Hiking can be a great way to get outside for bonding and exercise with your dog. Hiking isn’t for every dog, however, and there are a few things to be aware of before hitting the trail. How should you prepare for hiking with your dog? What do you do when your dog overdoes it?
Before you go
Hiking with your dog can be an enjoyable way for you both to get fresh air and exercise. To make your hike fun and successful for both of you, some extra planning and preparation goes a long way.
Is your dog up for a hike?
Before hitting the trails, it’s important to first consider if your dog is in the right shape for hiking. If in doubt, consult your veterinarian about whether your dog is ready and able to hike with you.
- Puppies – You don’t want to take a puppy or adolescent dog on too strenuous of a hike until they have finished growing.
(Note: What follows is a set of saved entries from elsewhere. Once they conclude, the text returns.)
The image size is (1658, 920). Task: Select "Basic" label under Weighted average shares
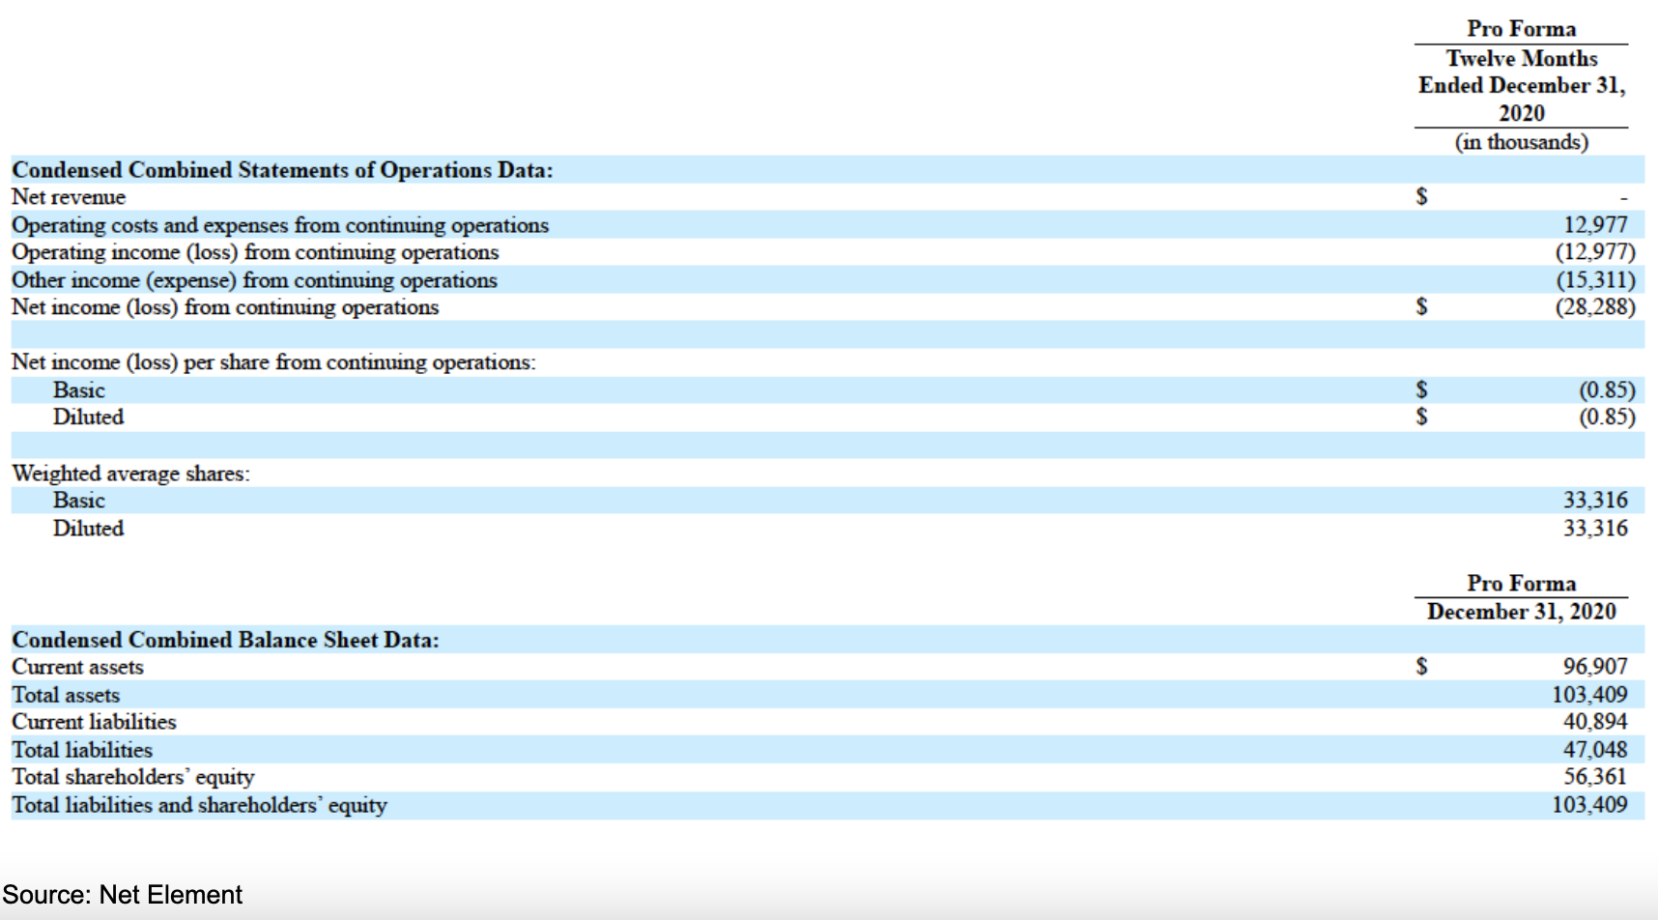click(79, 501)
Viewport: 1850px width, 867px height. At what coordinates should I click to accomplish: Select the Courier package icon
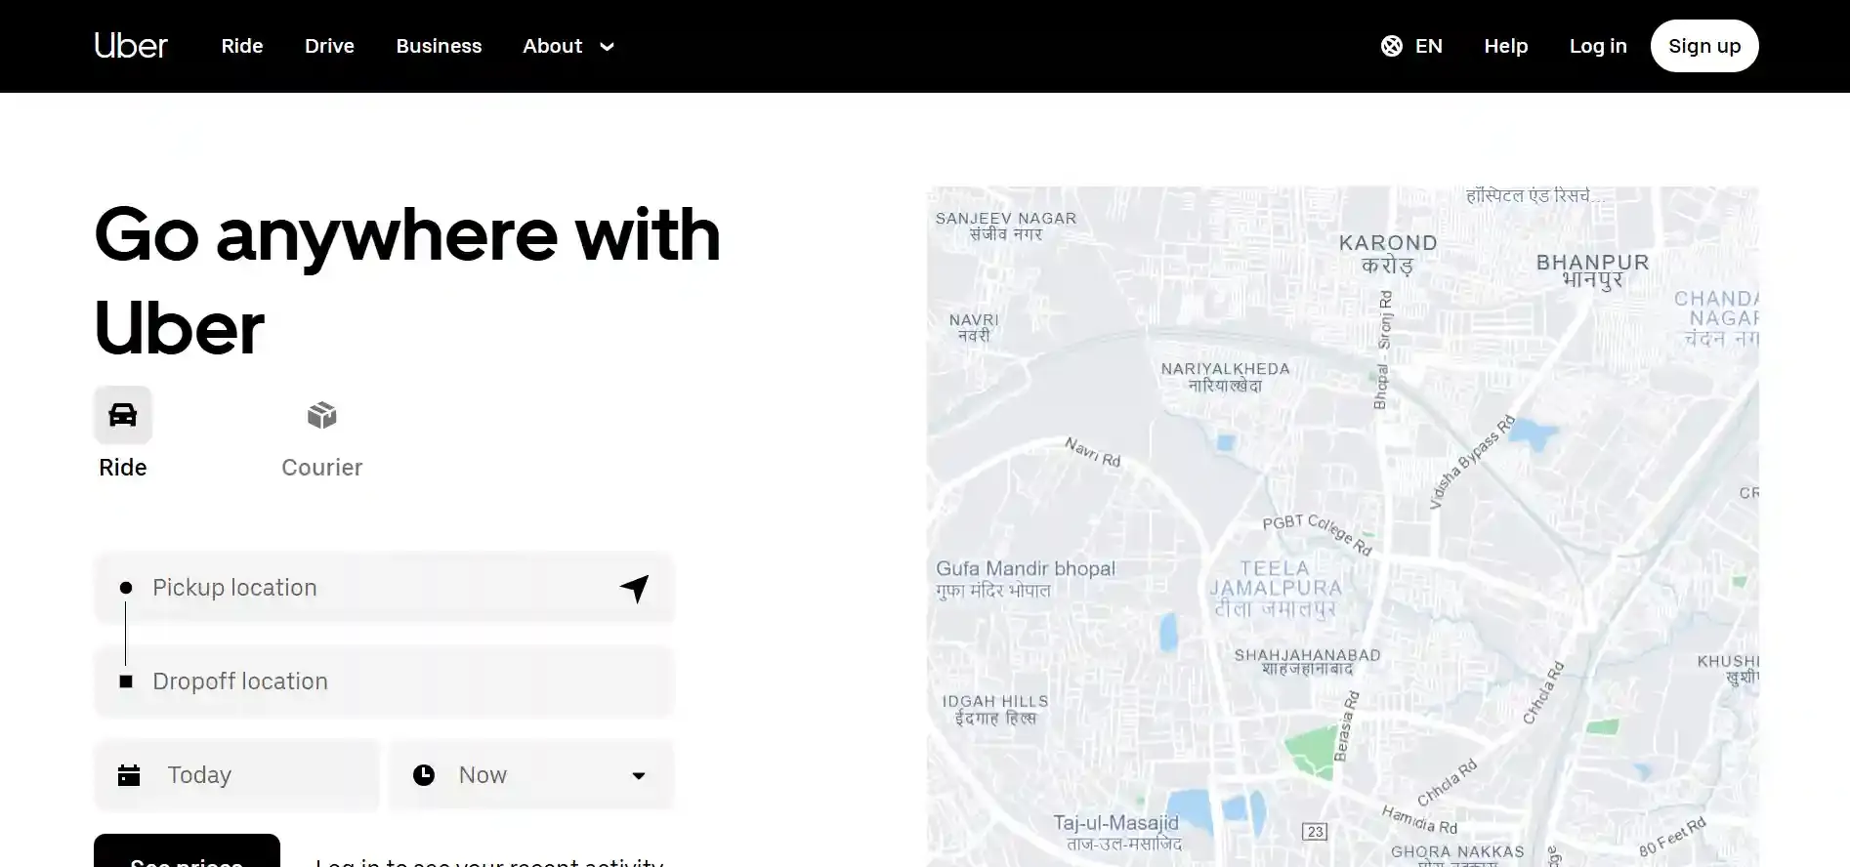pos(321,416)
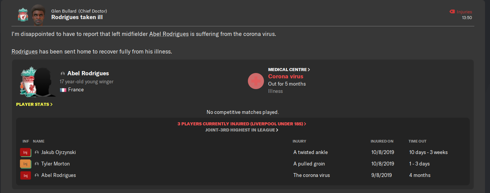Sort injury table by Time Out column
The image size is (490, 193).
coord(418,141)
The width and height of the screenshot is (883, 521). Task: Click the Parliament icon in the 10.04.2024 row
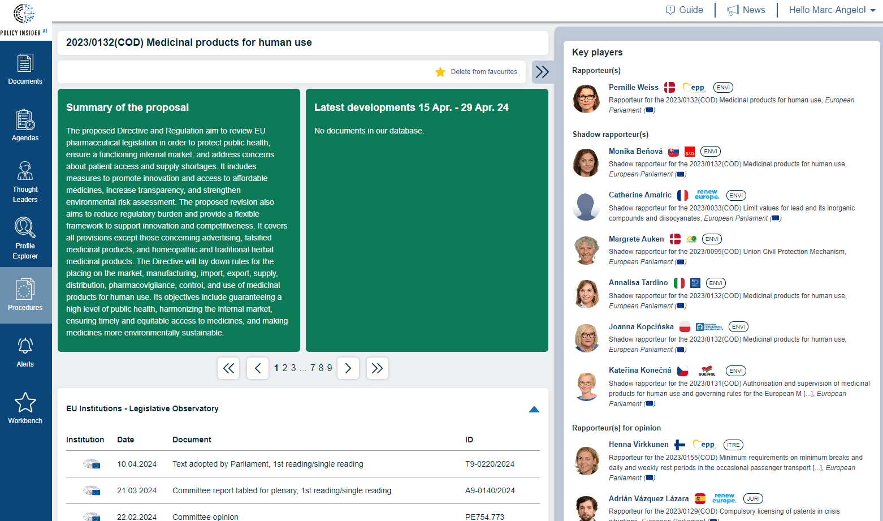(x=92, y=463)
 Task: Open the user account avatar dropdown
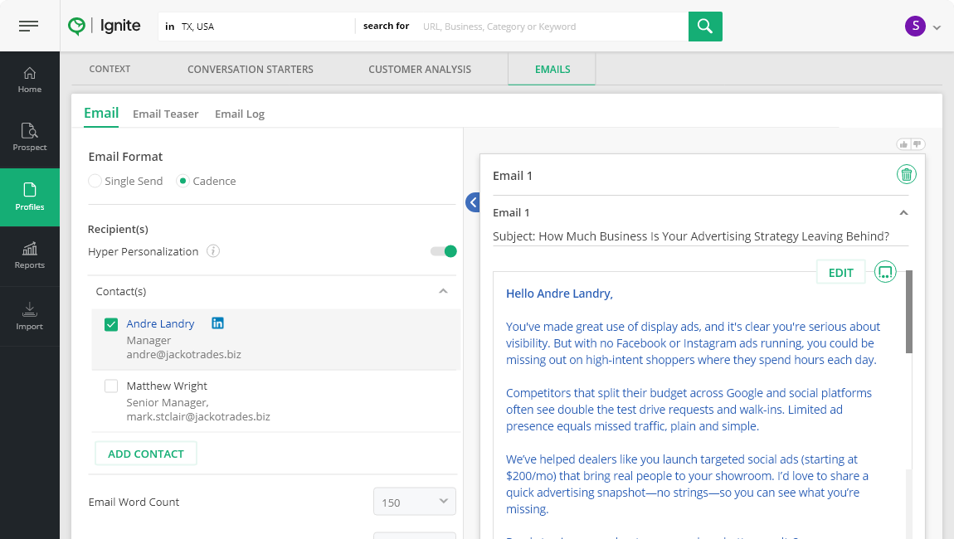point(922,27)
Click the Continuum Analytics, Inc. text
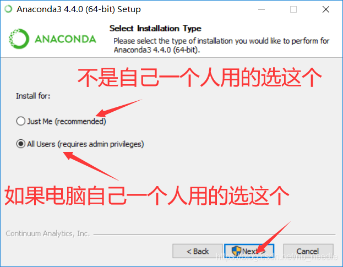 point(48,233)
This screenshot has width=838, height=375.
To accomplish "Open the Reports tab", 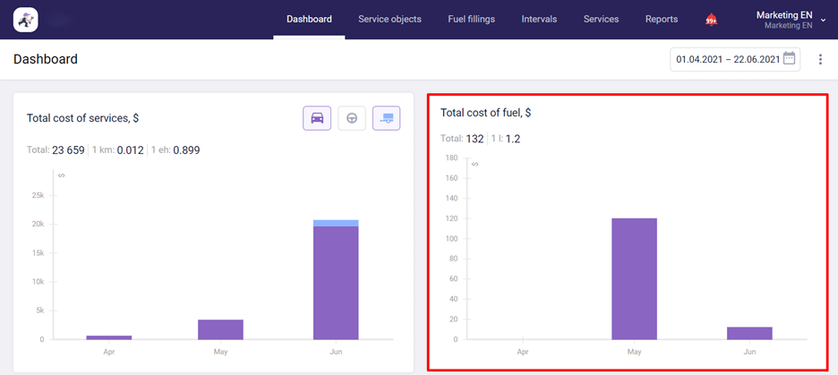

Too much strain on a young dog’s growing bones can lead to pain and future issues with regular development. Veterinary experts from Preventative Vet recommend waiting at least one year before doing more rigorous exercise like difficult hikes or running with your pup. A good rule of thumb with puppies is to let them set the pace and respect when they are tired.
- Senior dogs – Older dogs have lower stamina and strength than a dog in the prime of their life, notes veterinary experts at Preventive Vet. These dogs are also likely to suffer from joint discomfort that can make strenuous hiking more harmful than beneficial for their health. Swimming might be a better activity for you and your senior dog.
- Brachycephalic breeds – Dogs with short snouts and flat faces, like French Bulldogs, Bulldogs, and Pugs, often have difficulty breathing. This can result in issues with getting enough oxygen during physical activity, as well as making them susceptible to overheating in warmer temperatures. Typically, these breeds require very modest levels of exercise so hiking is not the best choice for these pups!
- Physical training – Just like people, dogs need to build strength over time or risk soreness or even injury. Start with shorter, easier hikes and gradually increase the length and difficulty of your hikes. Monitor your dog for signs of fatigue, soreness, or paw pad tenderness and avoid hiking when the temperatures soar as heat stroke can happen quickly in dogs.
Vaccines and preventatives
Your dog should always be up to date on their vaccines before going hiking, particularly rabies and any vaccines that may be necessary in the specific area you plan to hike. Ticks, fleas, and mosquitoes also pose a risk to your pup, as they can carry some serious illnesses. Talk to your veterinarian to make sure your dog is taking appropriate parasite preventatives.